As the data controller, tchop GmbH has implemented numerous technical and organizational measures to ensure the protection of personal data processed through this website in the best possible way.
tchop™ is ISO27001 certified through German TÜV Süd.
Please also read our Privacy Policy carefully, which you can find here.
In the following we describe key goals and implementations of our certified Information Security Management System (ISMS).
Focus on highest standards
tchop.io has achieved ISO 27001 certification by TÜV Süd in the year 2021. This prestigious certification underscores our commitment to the highest standards of information security management. With this certification, our users can trust that their data is protected by robust security protocols, ensuring confidentiality, integrity, and availability.
Secure hosting and data handling
The tchop platform is hosted on Amazon Web Services (AWS) and German Hetzner Cloud, which both comply to ISO 27001 and SSAE-16 standards, ensuring full data security. Enterprise clients can choose where they want their data to be hosed.
All information is encrypted using TLS 1.2 and PFS, security incidents are reported to our security team 24/7 and access to the tchop production servers is restricted. We do daily backups and have a contractually binding uptime of 99.9%.

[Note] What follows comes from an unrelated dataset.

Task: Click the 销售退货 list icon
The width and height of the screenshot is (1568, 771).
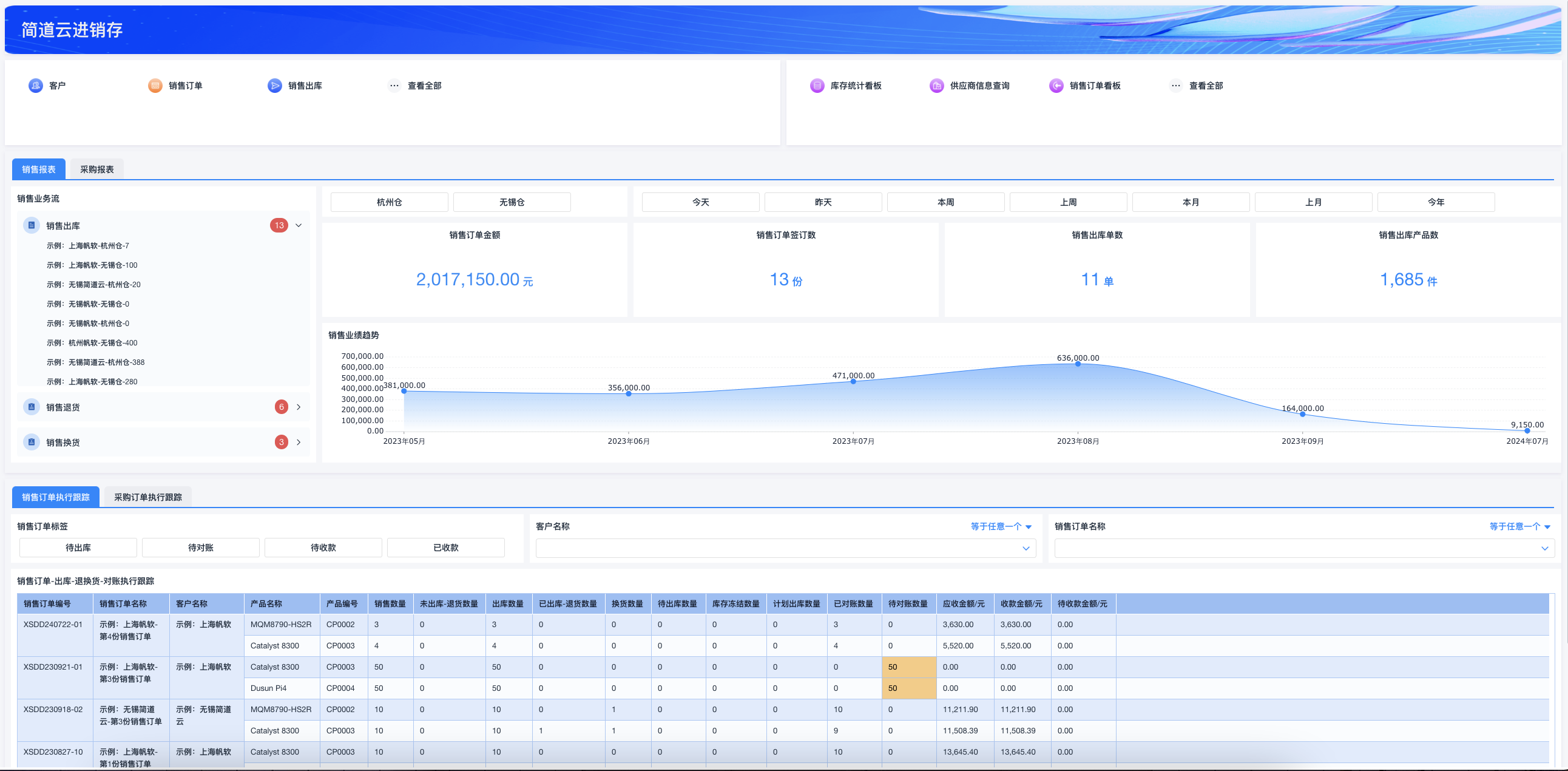Action: [32, 407]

Robust and secure architecture
Our platform architecture is designed to minimize the risk of a security breaches by permitting access to the minimal required systems only, while other systems, such as database servers, are only accessible internally. All traffic to our application servers is routed through our proxies and gateways. All other systems in our data centres never have direct access to the Internet - neither inbound nor outbound.
Protection
Our network is protected by redundant layer-4 firewalls, secure HTTPS-transport communication over public networks, VPN only access to our production and testing systems and key-based authentication for system administrators for maintenance purposes.
Security Incident Event Management
A security incident event management (SIEM) system gathers all available logs from our systems to analyze these for correlated events. The SIEM system notifies the tchop team about the event, so that the team can respond quickly.
DDoS protection
Distributed Denial of Service (DDoS) is mitigated by multiple tools, including 'AWS Shield' for our AWS servers, which provides always-on detection and automatic inline mitigations that minimize application downtime and latency.
Controlled access
Access to the tchop production environment is restricted to the core operations team. This includes frequently auditing and monitoring the accesses. All productive systems are secured by VPN and require key-based authentication.
Encryption in transit
All communication of our systems over public networks is encrypted using HTTPS with Transport Layer Security (TLS 1.2) and Perfect Forward Secrecy (PFS). We disabled SSLv3 on all systems to prevent security breaches.
Encryption at rest
All user passwords are encrypted by using best-practice one-way hash functions to minimize the impact of a data breach.
End-to-end encrypted chat
We use a secure end-to-end AES 256 and TLS 1.2 encryption for our chat. All chat messages and chat history are also stored fully encrypted on European servers only.
Uptime
We guarantee a minimum 99.9% uptime for the tchop platform. In the past we have usually in fact reached 99.99%. Also we are happy to provide references of long time clients, that can report the high availability of our services.
Redundancy
We do backups of all relevant systems in daily frequency and store these backups up to a month for restoring based on identified incidents. Also, all productive services of the tchop platform run at least in dual-mode to provide a fast performing failover. Our development team is equipped with plans for different scenarios and therefore is able to regain data in cases of emergency.
QA
We perform automated tests on our code base in order to ensure a maximum level on QA. Also, we follow a test-driven development approach and peer-review all code changes that are submitted to the code base by our team.
Secure environments
We work with testing and staging systems that are logically separated from production systems, so that we can rollout and improve on beta and alpha versions in an iterative process that never harms live services.
Secure credential storage
Passwords in tchop cannot be extracted, as they are stored in the database using bcrypt, a one-way-hash function designed to be collision free.
Security training
We periodically train our developers to be aware of common security risks for development as well as the data privacy of our customers' data.
Confidentiality agreement
All our team members have signed a confidentiality agreement to protect customer data, as well as agreements obligating them to comply with the data secrecy provisions of § 5 of the BDSG (Bundesdatenschutzgesetz) and the confidentiality of telecommunications (§ 88 Telecommunications Act).
Reduced access
Access to our production systems is reduced to a minimum set of people responsible for maintenance and operations. Only our management has access to the most sensitive spaces.
User management
We offer several ways for onboarding your users. They can be invited directly by email or phone number. Also users with a certain email domain can register without having been invited individually. Even when you do not know the email address of your users, you can invite them by generating unique access codes for one-time registration. Finally, you can use your own SSO for access management.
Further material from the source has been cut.